## Excerpted passage
++++++++

# 12V DC high current contactors/relays?



## CroDriver (Jan 8, 2009)

I know about the EV200HAANA and similar contactors but they are a overkill for my application (too expensive). Are there some cheaper high current contactors (500 amp peak for 5 sec)?


----------



## major (Apr 4, 2008)

CroDriver said:


> I know about the EV200HAANA and similar contractors but hey are a overkill for my application (too expensive). Are there some cheaper high current contractors (500 amp peak for 5 sec)?


Hi Cro,

If you're talking of 12 volts for the main contacts, then for a 5 second duty, an automotive cranking motor relay would work. Or check for White-Rodgers Stancor contactors. http://www.stancor.com/wrdstc/pdfs/Catalog_2006/Pg_092_93.pdf

If you're at high voltage on the contacts, better go with Kilovac or Albright.

Regards,

major


----------



## CroDriver (Jan 8, 2009)

Hi major.

Yes, it has to do with car cranking so a contractor used in cars might work. I'll have to find a distributor for these contactors around here. 

Thanks!


----------



## zwmaster (Nov 23, 2009)

something like this for example?
http://cgi.ebay.de/NEW-STARTER-RELA...mQQptZUK_Motorcycle_Parts?hash=item5d25b97426


----------



## kittydog42 (Sep 18, 2007)

Napa has continuous duty starter solenoids rated to 80A. This is similar to the White-Rodgers version.

http://www.napaonline.com/Search/Detail.aspx?R=ECHST85_0170011262

The part number is ECH ST-85 and the list is around $58.


----------



## PhantomPholly (Aug 20, 2008)

Try the SuperSwitch. 

99% more reliable 
5 to 44 volt operating range 
Replaces all mechanical contactors 
Solid state technology 
No moving parts 
Up to 600 amps momentary operation 
Up to 100 amps continuous 
Negative or positive turn on


----------

++++++++

## Raw records
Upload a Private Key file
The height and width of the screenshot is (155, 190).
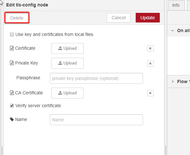point(68,63)
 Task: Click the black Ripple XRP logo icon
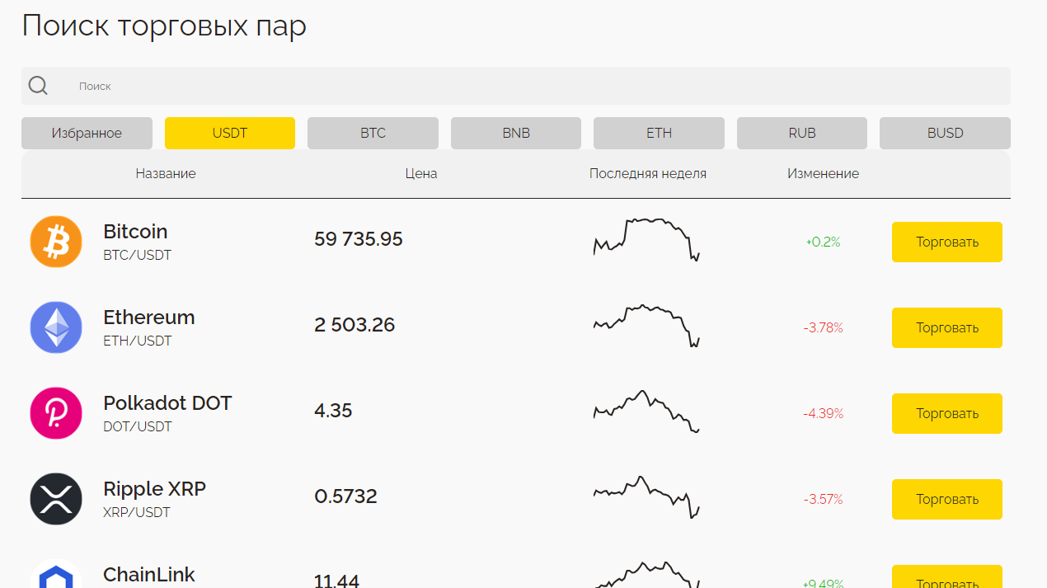click(56, 499)
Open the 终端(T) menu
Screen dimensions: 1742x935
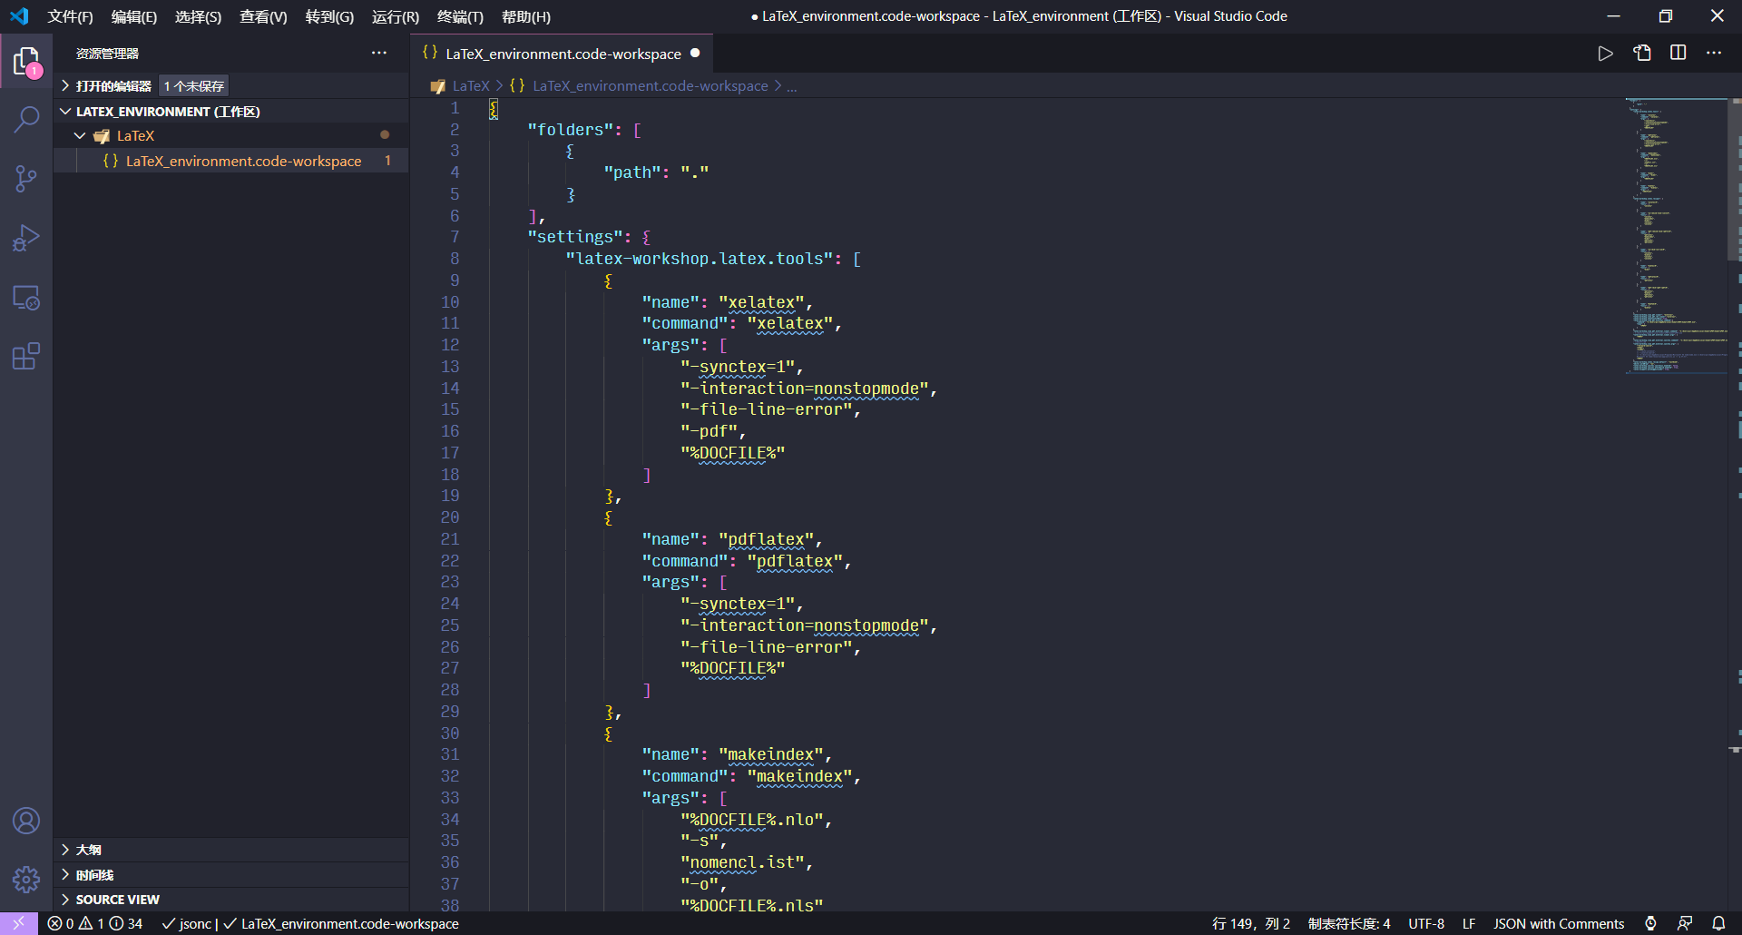[460, 16]
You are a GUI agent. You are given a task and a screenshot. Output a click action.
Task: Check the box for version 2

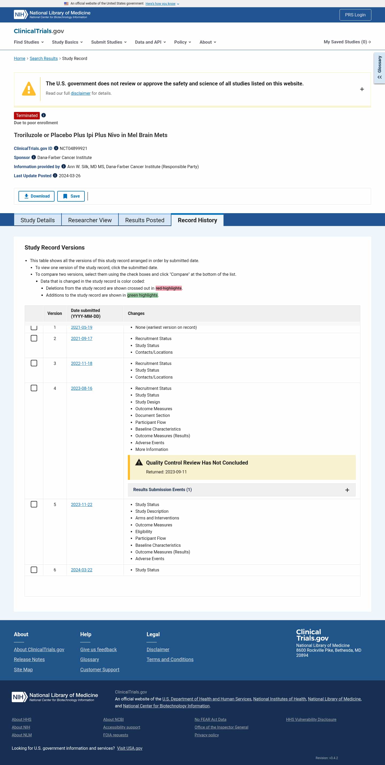pyautogui.click(x=34, y=338)
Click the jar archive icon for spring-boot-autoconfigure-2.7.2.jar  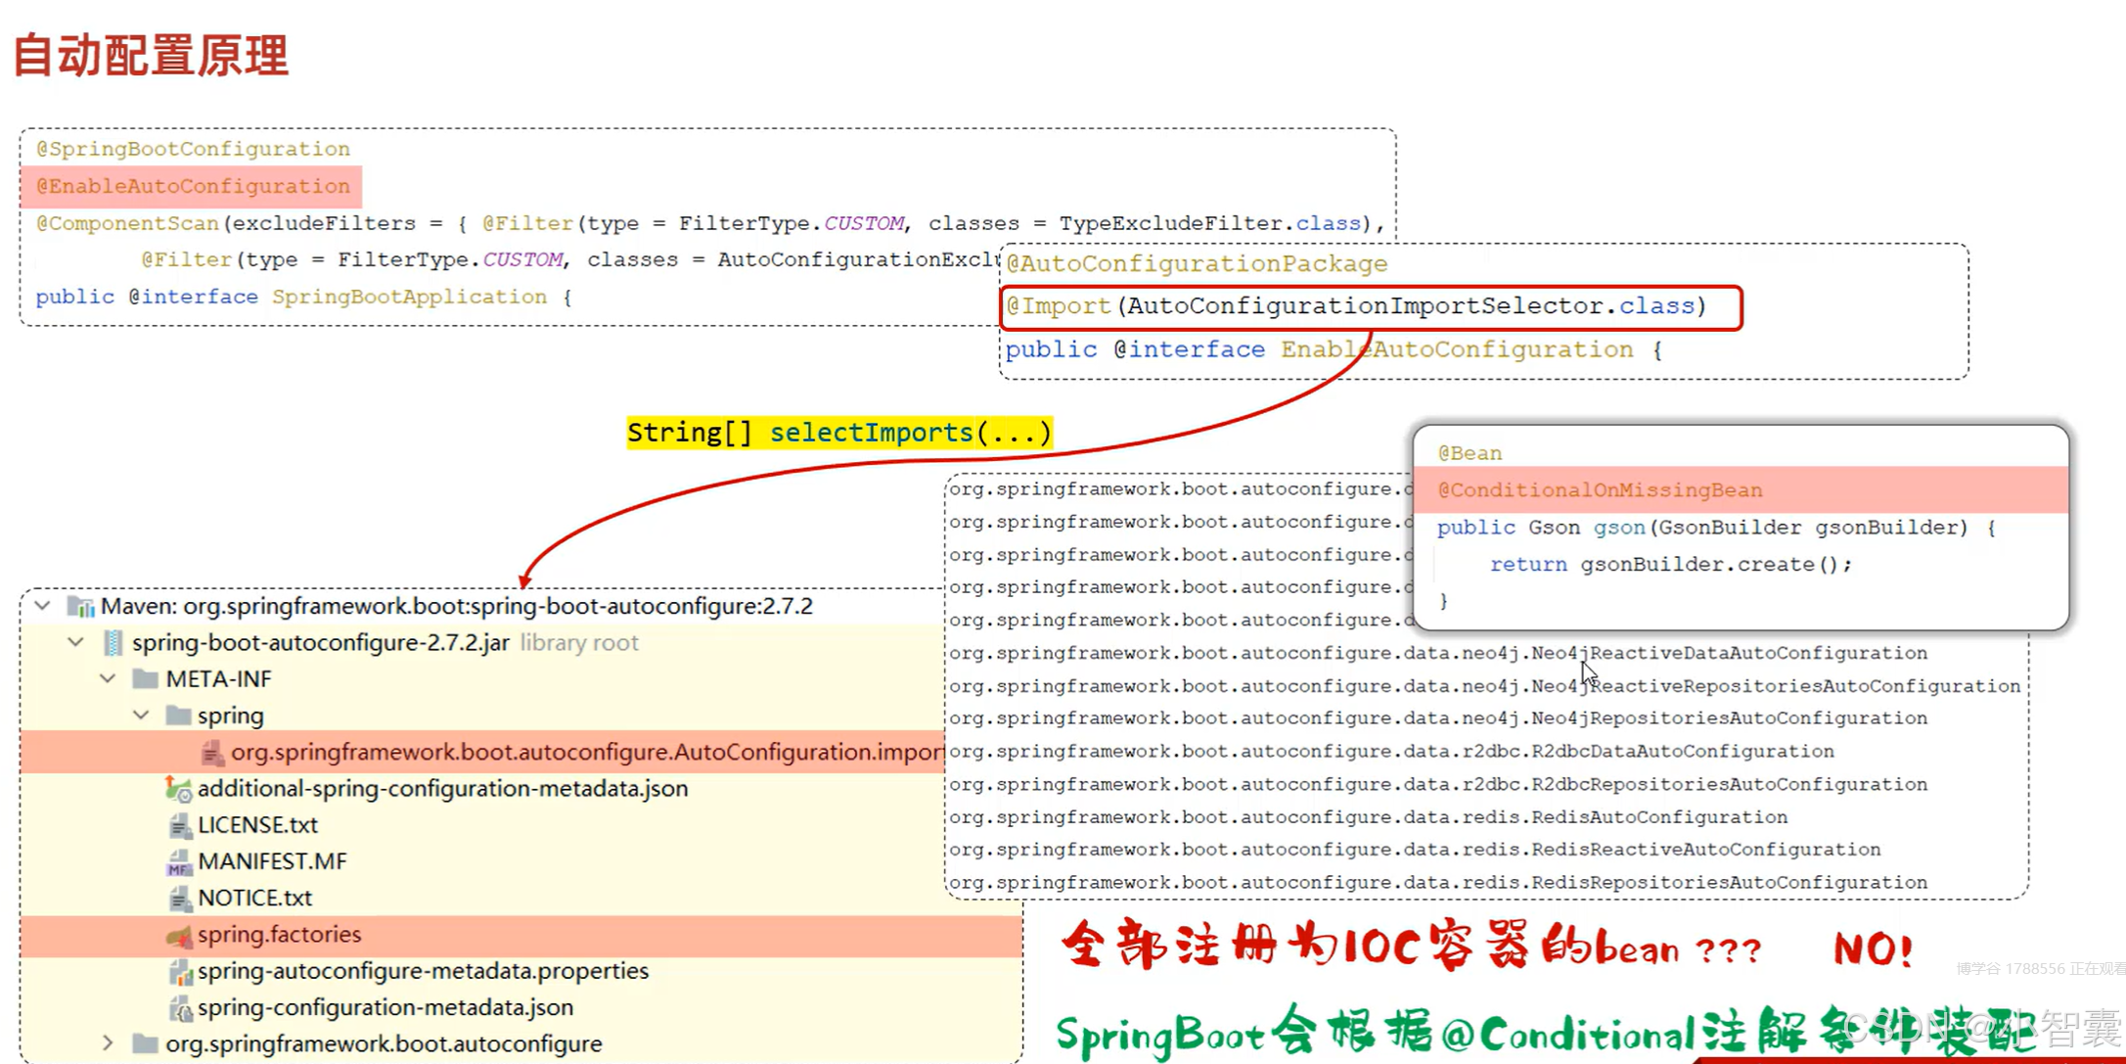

++++++++

## Tasks and exercises
A: Name every user who posts in the forum thread about high current contactors, listing each one only once.
B: Return the part of the contactor thread that starts at the words "Napa has continuous" and stops after "Try the SuperSwitch.", copied word for word.

## Responses per task
A: CroDriver, major, zwmaster, kittydog42, PhantomPholly

B:
Napa has continuous duty starter solenoids rated to 80A. This is similar to the White-Rodgers version.

http://www.napaonline.com/Search/Detail.aspx?R=ECHST85_0170011262

The part number is ECH ST-85 and the list is around $58.


----------



## PhantomPholly (Aug 20, 2008)

Try the SuperSwitch.